Instructions for the task: From the line containing "Where should I" through the last line of the records below, output every line exactly as it appears, but leave out the pictures.

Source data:
▬▬▬

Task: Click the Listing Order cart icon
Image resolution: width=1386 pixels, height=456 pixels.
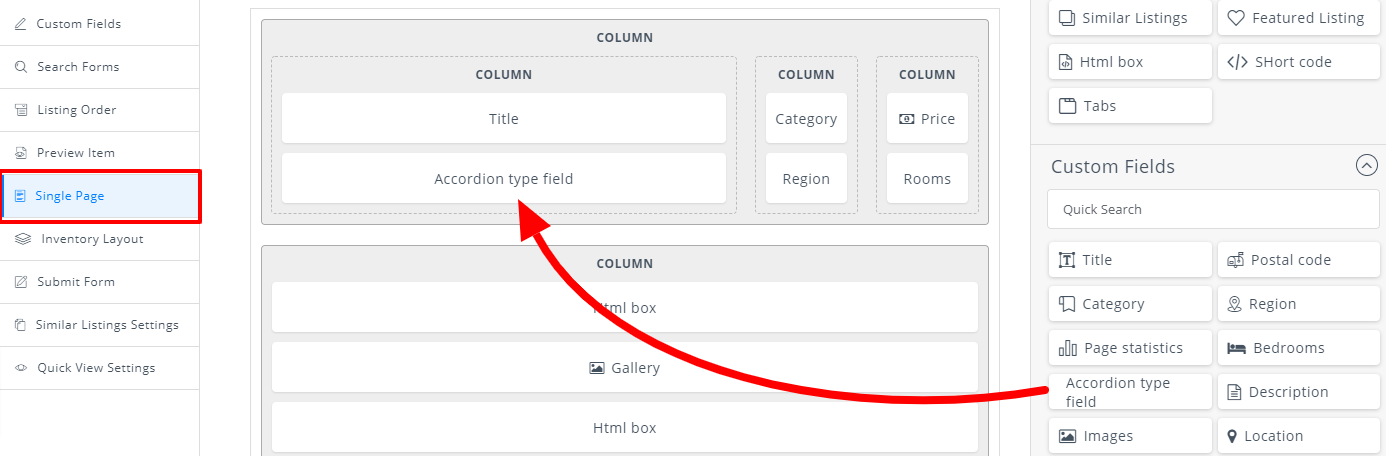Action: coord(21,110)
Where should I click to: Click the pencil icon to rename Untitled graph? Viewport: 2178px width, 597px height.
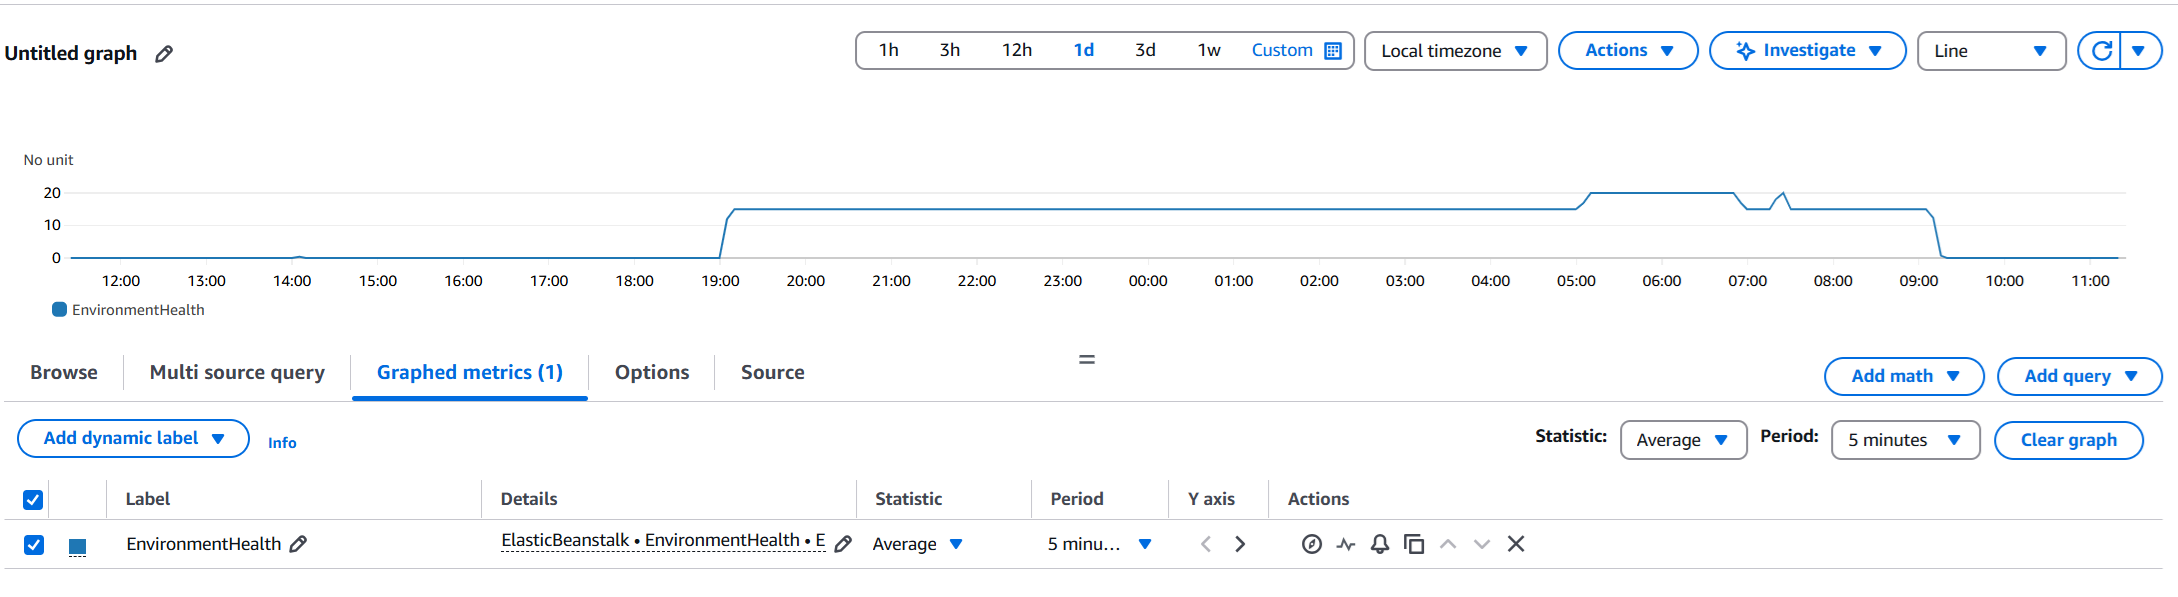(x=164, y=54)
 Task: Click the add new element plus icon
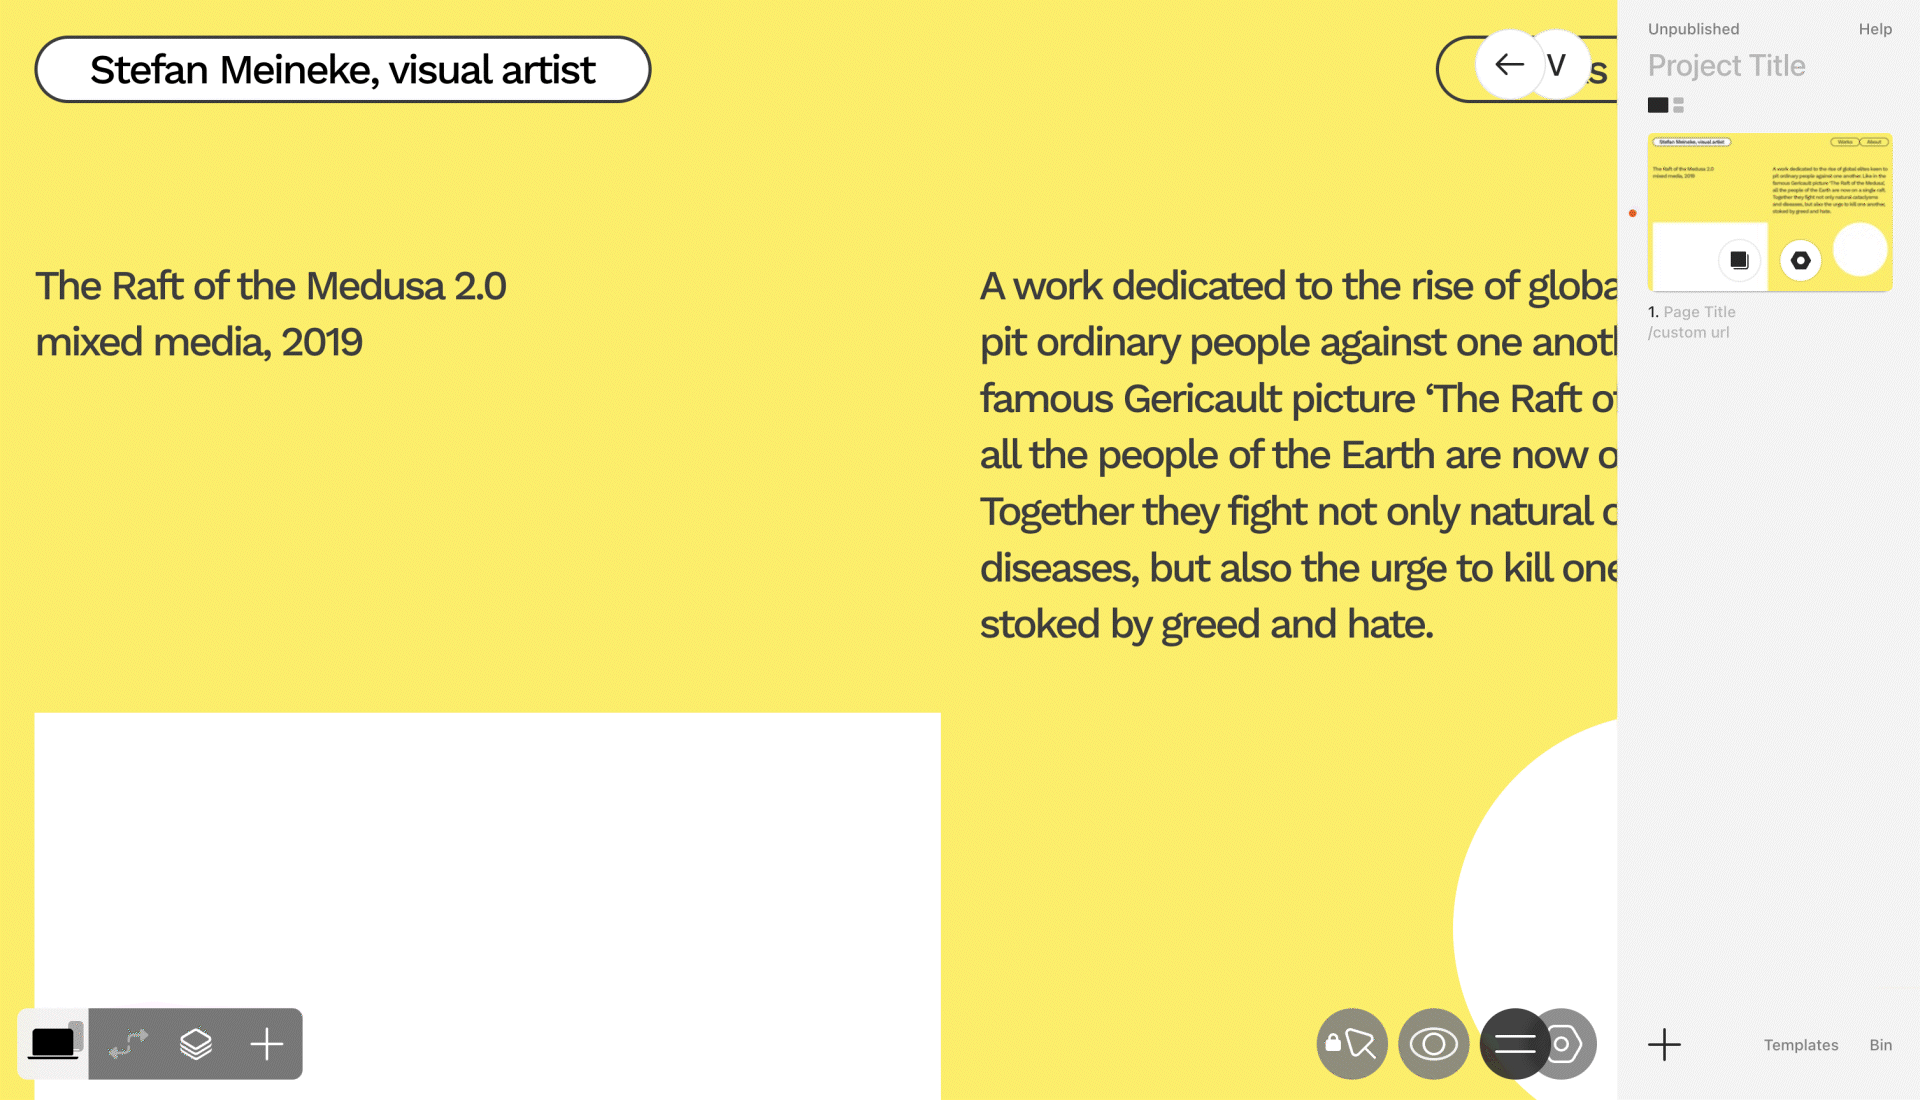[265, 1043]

▬▬▬

Response to this task:
Where should I click to: Click the pencil icon to rename Untitled graph? Viewport: 2178px width, 597px height.
(x=164, y=54)
 Task: Click the add new element plus icon
[265, 1043]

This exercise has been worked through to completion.